[start PROVIDED DATA]
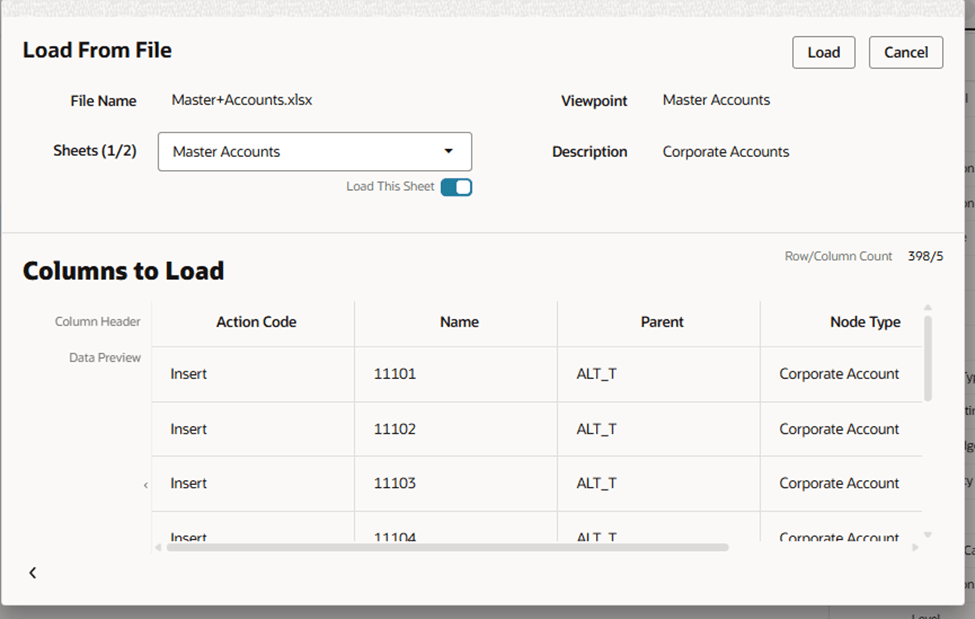Select the Parent column header
The height and width of the screenshot is (619, 975).
(x=662, y=322)
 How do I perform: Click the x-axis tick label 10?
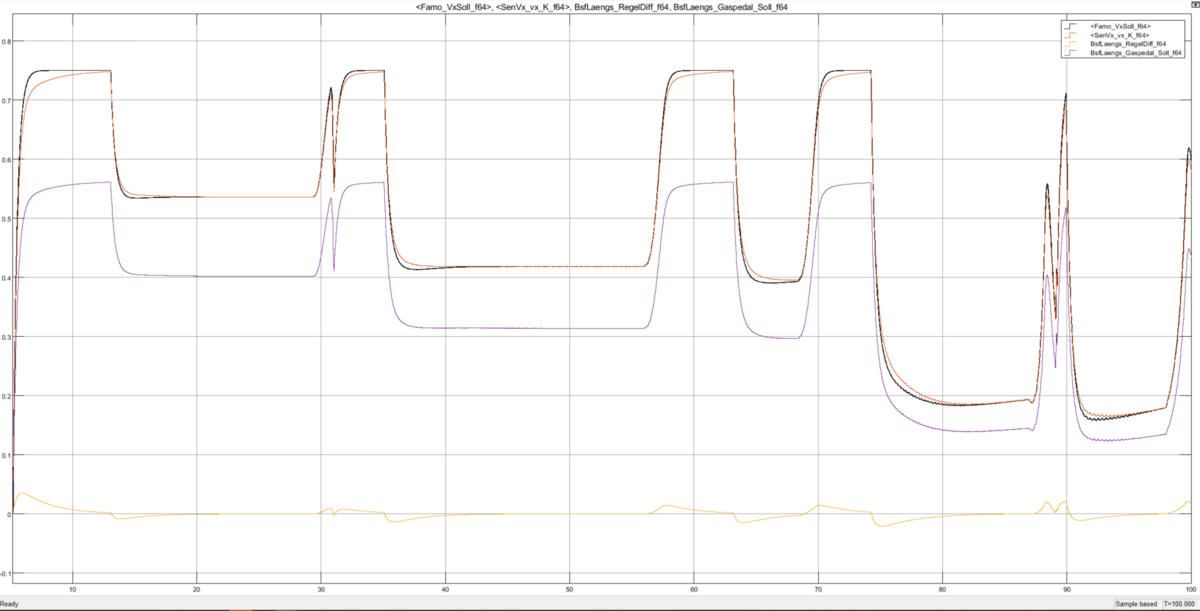(x=72, y=590)
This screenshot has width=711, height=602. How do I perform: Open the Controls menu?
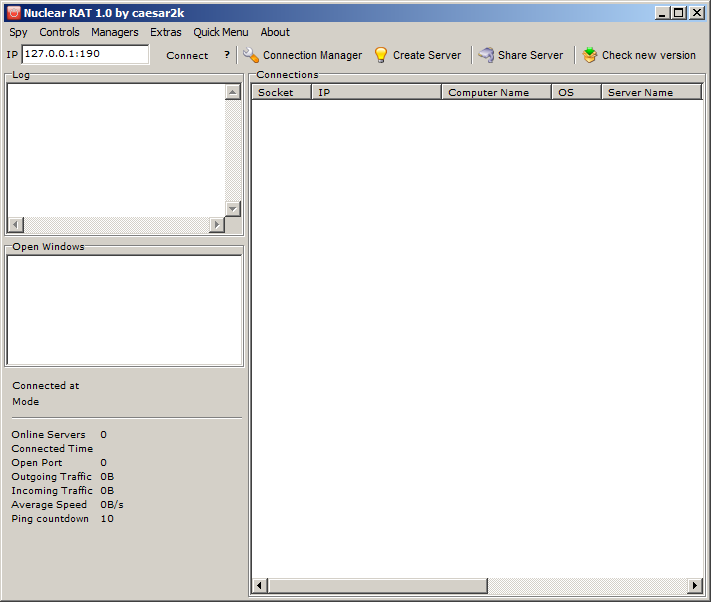[x=59, y=32]
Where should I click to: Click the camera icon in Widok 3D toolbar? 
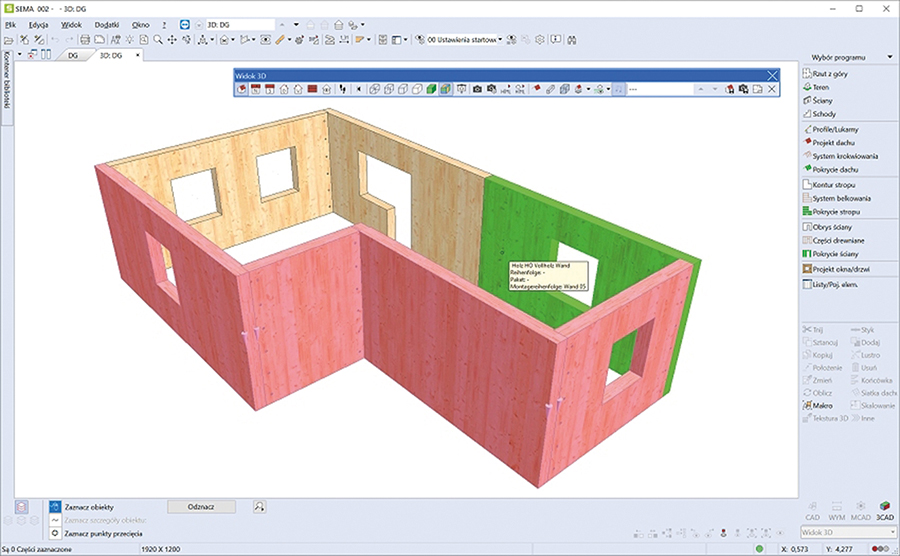[478, 89]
[end PROVIDED DATA]
WHAT TO PRODUCE:
Reproduce every row above word for word, leaving out the pictures.

ANSWER TO THE EXERCISE:
Select the Parent column header
The height and width of the screenshot is (619, 975).
(x=662, y=322)
 How do I perform: Click the x-axis tick label 10?
(x=72, y=590)
This screenshot has width=711, height=602. How do I perform: Open the Controls menu?
[x=59, y=32]
Where should I click to: Click the camera icon in Widok 3D toolbar? 
[478, 89]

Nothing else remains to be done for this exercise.